▸ **EXERCISE DIRECTIONS**: Update the lines from the one holding "This screenshot has height=788, width=1400." through the end of the material, inclusive, by replacing "Text widget" with "Chart widget". Leave everything else unchanged.
------ RECORDS FOR PROCESSING
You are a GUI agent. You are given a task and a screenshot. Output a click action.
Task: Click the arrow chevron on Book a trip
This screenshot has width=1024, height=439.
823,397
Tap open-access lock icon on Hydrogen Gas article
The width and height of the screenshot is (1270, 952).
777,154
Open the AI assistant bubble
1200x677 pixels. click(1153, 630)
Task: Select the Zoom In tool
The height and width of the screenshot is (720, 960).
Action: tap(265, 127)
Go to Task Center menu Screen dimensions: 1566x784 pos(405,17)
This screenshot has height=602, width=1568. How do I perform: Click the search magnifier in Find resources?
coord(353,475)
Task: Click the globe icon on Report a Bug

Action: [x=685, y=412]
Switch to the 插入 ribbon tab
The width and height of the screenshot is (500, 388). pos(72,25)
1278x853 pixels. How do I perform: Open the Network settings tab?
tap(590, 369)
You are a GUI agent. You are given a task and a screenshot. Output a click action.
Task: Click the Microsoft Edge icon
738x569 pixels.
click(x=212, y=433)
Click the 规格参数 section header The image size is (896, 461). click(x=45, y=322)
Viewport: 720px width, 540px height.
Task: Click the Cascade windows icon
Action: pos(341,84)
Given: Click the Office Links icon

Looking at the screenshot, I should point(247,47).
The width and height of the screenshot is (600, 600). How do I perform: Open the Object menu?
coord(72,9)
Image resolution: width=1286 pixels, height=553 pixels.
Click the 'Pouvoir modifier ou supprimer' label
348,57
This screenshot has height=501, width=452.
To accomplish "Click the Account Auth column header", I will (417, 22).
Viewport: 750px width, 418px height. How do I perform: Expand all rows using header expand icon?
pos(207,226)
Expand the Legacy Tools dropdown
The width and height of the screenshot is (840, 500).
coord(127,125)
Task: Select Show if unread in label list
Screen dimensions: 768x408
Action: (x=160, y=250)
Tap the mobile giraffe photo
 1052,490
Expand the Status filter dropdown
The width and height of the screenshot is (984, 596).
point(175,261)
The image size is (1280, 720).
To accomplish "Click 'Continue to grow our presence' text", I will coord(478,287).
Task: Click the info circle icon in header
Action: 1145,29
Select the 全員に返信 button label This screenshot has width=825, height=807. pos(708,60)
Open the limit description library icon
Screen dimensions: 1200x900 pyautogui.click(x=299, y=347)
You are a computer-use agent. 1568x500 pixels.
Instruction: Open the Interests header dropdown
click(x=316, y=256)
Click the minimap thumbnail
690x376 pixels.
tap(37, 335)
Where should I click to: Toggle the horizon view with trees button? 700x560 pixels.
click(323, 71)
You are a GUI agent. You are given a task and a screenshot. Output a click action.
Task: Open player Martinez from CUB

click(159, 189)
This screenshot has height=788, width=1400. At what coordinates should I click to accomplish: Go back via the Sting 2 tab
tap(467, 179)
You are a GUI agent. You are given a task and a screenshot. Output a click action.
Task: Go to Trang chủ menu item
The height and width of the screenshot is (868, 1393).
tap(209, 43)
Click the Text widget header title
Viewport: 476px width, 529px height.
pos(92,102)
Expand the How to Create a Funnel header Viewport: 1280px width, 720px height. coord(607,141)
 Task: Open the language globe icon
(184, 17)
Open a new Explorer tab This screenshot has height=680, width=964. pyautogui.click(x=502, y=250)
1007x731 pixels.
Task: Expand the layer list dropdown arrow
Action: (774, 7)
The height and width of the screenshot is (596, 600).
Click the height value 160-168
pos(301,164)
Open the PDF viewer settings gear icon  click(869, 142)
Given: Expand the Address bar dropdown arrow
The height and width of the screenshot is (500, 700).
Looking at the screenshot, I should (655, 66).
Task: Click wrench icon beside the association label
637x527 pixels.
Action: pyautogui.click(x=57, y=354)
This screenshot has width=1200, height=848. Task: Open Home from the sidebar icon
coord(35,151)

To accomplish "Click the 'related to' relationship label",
------------
▸ **PROBLEM SOLUTION**:
This screenshot has height=788, width=1400. At what coordinates should I click to accomplish: Go back via the Sting 2 tab
tap(467, 179)
You are a GUI agent. You are given a task and a screenshot. Output a click action.
Task: Go to Trang chủ menu item
The height and width of the screenshot is (868, 1393).
tap(209, 43)
Click the Chart widget header title
Viewport: 476px width, 529px height.
pos(92,102)
Expand the How to Create a Funnel header Viewport: 1280px width, 720px height. coord(607,141)
 Task: Open the language globe icon
(184, 17)
Open a new Explorer tab This screenshot has height=680, width=964. pyautogui.click(x=502, y=250)
1007x731 pixels.
Task: Expand the layer list dropdown arrow
Action: (774, 7)
The height and width of the screenshot is (596, 600).
Click the height value 160-168
pos(301,164)
Open the PDF viewer settings gear icon  click(869, 142)
Given: Expand the Address bar dropdown arrow
The height and width of the screenshot is (500, 700).
Looking at the screenshot, I should (655, 66).
Task: Click wrench icon beside the association label
637x527 pixels.
Action: pyautogui.click(x=57, y=354)
This screenshot has width=1200, height=848. Task: Open Home from the sidebar icon
coord(35,151)

To accomplish "Click the 'related to' relationship label",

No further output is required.